Presentation
Headache
Patient Data
Centered on the posterior wall of the fourth ventricle is a T2 FLAIR hyperintense, minimal enhancing lesion causing localized mass effect with nearly complete effacement of the fourth ventricle. The lateral and third ventricles are, however, normal in caliber, with no evidence of hydrocephalus. The lesion demonstrates low ADC values (~600 x 10^-6 mm^2/s) indicating high cellularity. No abnormal susceptibility.
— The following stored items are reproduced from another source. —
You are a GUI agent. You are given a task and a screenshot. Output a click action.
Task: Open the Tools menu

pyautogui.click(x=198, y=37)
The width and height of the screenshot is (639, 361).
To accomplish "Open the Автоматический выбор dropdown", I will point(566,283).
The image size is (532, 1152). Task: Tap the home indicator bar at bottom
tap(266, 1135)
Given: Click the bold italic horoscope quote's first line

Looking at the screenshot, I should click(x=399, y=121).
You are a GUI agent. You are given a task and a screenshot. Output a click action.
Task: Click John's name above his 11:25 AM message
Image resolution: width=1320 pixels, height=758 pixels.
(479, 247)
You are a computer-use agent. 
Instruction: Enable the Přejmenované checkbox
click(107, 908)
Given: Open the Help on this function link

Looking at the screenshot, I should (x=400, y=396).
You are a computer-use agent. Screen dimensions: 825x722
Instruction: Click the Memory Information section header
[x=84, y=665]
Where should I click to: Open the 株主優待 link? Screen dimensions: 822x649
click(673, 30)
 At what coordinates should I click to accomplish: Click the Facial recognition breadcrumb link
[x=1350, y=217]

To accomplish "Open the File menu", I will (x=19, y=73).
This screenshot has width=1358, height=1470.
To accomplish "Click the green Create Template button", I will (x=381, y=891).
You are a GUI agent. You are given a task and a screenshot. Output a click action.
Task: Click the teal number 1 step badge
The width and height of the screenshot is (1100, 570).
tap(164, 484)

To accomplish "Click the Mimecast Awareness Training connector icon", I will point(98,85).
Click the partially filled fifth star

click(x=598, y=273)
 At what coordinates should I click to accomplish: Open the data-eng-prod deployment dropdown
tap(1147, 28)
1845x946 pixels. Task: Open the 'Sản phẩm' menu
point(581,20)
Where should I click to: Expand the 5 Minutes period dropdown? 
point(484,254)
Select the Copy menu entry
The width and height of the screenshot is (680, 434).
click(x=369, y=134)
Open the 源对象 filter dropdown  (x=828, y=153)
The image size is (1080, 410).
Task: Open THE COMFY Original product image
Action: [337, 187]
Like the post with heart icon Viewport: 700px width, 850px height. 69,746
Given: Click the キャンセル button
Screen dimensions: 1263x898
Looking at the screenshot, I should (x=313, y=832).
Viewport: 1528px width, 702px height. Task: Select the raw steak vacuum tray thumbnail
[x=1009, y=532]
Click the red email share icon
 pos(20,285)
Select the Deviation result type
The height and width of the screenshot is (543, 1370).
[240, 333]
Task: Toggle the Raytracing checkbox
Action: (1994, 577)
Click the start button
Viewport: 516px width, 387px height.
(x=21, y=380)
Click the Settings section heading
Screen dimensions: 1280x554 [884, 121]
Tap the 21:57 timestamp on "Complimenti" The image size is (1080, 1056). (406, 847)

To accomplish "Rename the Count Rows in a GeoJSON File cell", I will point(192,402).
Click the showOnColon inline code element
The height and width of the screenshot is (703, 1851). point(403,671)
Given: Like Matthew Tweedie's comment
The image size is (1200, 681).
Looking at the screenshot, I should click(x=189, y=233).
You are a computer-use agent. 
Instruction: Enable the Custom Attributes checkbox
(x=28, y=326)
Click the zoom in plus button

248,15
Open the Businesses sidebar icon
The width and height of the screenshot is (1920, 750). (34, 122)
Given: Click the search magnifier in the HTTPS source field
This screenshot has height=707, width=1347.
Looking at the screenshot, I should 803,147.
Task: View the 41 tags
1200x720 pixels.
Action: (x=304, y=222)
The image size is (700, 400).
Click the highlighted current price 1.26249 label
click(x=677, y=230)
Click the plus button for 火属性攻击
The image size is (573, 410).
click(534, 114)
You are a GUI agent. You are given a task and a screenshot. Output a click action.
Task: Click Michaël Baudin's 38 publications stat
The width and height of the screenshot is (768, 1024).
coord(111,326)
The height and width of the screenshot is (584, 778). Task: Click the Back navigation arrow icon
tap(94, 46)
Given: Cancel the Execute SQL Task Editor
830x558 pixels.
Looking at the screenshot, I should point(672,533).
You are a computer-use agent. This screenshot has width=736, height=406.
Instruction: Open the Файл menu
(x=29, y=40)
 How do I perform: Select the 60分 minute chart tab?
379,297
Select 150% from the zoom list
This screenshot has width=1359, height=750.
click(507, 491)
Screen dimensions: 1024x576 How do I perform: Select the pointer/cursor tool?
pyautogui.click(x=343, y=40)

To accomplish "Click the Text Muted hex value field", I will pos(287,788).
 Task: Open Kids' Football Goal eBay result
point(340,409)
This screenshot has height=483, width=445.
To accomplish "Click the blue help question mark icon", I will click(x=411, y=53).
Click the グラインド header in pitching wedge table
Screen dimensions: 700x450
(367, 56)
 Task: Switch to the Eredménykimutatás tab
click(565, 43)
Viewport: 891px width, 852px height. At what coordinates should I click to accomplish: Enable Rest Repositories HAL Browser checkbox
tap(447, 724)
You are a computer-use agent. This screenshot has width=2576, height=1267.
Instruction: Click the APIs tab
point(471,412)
Multiple punctate white matter lesions which are T2 FLAIR hyperintense and T1 hypointense are scattered throughout both cerebral hemispheres.
Conclusion:
Minimally enhancing lesion centered on the fourth ventricle with low ADC values is favored to represent a medulloblastoma.
MICROSCOPIC DESCRIPTION:
Sections show multiple fragments of tissue which is largely replaced by a cellular tumor. Tumor consists predominantly of small undifferentiated cells which have high nuclear to cytoplasmic ratios. The cells are primitive in nature with a stippled chromatin pattern with occasional mitoses. Tumor cells are embedded in a fibrillary background. No nodularity or areas of high grade anaplasia is seen in the biopsy.
Immunohistochemistry shows the tumor cells stain positive with CD56 and synaptophysin. S-100 is positive.
Staining for GFAP is present but this appears to be staining background astrocytic processes rather than the tumor.
P53 stains approximately 10% of nuclei (considered wild type).
CD3, CD20, CD45 are negative.
GAB - YAP - Beta-catenin -Nuclear negative.
FINAL DIAGNOSIS: medulloblastoma, classic histologic subtype, most likely non-SHH/non-WNT subtype. WHO Grade IV.